Yes.  I've loved classical music since before I was 3 and spend most of my
listening- (and some playing-) time with it, but in my car and when I need
that kind of relaxation or stimulation I turn to pop and soft rock and at
times to hard rock or acid rock.  I've sung with both the San Francisco
Opera Chorus and the San Francisco Symphony Chorus.  I like to play the
piano and harpsichord and other instruments.  But I love pop and soft and
some harder rock.

>And the subsequent miserable assurance that he's "not an old
>stick-in-the-mud" is really bad...  I feel sorry for a musician who has
>to spend hours daily in contact with classical music that he compares to
>"mud".

You're being too literal.  He means that he's not in something that you
have to pull him out of to get him interested in other aspects of life.

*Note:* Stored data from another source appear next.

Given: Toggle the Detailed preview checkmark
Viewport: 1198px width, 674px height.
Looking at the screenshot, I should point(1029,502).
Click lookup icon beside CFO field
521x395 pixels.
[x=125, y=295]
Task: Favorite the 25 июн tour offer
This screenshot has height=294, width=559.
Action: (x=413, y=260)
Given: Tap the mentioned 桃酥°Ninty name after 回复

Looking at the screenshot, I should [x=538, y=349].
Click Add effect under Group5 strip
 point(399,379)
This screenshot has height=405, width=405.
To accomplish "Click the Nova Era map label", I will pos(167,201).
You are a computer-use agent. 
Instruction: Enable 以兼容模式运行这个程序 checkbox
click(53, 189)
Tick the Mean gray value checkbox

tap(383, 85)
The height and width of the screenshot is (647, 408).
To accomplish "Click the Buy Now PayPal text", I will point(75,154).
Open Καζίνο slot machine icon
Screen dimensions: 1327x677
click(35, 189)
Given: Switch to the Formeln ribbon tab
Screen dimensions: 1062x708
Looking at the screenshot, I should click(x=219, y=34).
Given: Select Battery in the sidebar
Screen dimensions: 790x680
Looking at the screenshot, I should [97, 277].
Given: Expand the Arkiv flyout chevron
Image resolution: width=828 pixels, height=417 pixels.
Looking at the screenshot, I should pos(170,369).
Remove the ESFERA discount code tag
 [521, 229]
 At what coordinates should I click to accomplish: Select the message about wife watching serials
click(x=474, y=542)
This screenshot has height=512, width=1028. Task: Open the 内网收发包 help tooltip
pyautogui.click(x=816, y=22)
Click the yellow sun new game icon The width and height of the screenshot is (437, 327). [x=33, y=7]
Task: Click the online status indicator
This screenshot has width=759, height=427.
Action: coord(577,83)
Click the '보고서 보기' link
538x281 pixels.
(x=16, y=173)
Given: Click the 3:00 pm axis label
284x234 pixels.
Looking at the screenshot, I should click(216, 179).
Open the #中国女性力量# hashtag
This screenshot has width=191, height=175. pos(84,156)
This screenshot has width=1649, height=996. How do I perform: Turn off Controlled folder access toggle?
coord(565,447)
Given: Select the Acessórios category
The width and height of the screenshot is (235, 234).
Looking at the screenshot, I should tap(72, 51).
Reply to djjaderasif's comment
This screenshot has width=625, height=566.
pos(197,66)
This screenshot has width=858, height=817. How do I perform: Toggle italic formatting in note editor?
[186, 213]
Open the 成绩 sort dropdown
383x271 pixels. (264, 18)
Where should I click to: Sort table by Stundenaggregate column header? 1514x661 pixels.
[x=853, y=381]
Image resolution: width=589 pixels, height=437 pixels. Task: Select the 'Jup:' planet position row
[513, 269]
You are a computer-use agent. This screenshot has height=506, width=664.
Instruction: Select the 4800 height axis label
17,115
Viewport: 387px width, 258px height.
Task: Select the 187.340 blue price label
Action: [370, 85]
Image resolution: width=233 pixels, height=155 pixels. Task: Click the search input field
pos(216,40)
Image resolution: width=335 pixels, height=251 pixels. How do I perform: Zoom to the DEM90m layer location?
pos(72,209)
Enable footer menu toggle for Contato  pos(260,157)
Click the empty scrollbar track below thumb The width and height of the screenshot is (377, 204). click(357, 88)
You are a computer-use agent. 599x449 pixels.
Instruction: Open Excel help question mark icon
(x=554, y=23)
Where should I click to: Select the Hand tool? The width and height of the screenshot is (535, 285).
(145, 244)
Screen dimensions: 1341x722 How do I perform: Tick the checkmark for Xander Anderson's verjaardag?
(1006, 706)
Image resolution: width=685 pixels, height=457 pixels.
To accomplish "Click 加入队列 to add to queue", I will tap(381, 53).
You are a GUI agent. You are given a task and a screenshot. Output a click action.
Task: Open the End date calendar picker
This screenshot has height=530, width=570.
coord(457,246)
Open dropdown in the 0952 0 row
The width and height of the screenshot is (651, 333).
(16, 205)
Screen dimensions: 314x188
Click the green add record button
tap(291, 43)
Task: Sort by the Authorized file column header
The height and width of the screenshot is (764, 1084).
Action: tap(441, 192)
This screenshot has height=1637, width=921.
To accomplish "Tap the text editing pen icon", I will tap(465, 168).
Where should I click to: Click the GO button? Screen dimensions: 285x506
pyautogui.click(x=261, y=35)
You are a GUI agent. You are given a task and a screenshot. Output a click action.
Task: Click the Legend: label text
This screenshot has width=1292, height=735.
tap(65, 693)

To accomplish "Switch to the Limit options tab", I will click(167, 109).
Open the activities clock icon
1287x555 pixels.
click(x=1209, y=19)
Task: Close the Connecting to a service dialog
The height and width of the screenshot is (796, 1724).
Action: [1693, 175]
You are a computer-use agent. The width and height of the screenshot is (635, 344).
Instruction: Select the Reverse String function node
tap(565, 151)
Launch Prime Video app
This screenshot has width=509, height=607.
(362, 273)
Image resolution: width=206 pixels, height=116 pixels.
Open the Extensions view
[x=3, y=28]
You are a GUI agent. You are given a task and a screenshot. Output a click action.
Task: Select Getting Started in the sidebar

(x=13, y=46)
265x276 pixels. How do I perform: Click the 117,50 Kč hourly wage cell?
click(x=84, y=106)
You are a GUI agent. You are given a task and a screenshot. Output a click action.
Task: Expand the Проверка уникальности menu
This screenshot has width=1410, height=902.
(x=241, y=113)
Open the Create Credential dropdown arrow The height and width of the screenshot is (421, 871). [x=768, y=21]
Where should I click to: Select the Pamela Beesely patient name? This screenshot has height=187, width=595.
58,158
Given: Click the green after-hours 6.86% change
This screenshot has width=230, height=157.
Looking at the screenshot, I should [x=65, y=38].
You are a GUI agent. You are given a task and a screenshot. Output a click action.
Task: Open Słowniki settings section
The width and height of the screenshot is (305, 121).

>What is your opinion on this matter?

See above:-)

>I know some classical musicians listen to (more seldom "love") pop and
>soft rock but, to my mind, it shows a certain inner conflict in them -
>maybe they were forced to study music (a very frequent scenario!) or
>realized the absence of vocation to music.

Not at all.  I'm sorry your perspective is this narrow and so demeaning of
others who love both classical and pop.  I have no conflicts whatsoever -
they're different types of music that I have responses to at different
times.

>A classical music lover switching to pop is almost unimaginable for me,
>although the opposite happens quite often.  The content, emotion,
>complexity of classical music leave pop absolutely bland.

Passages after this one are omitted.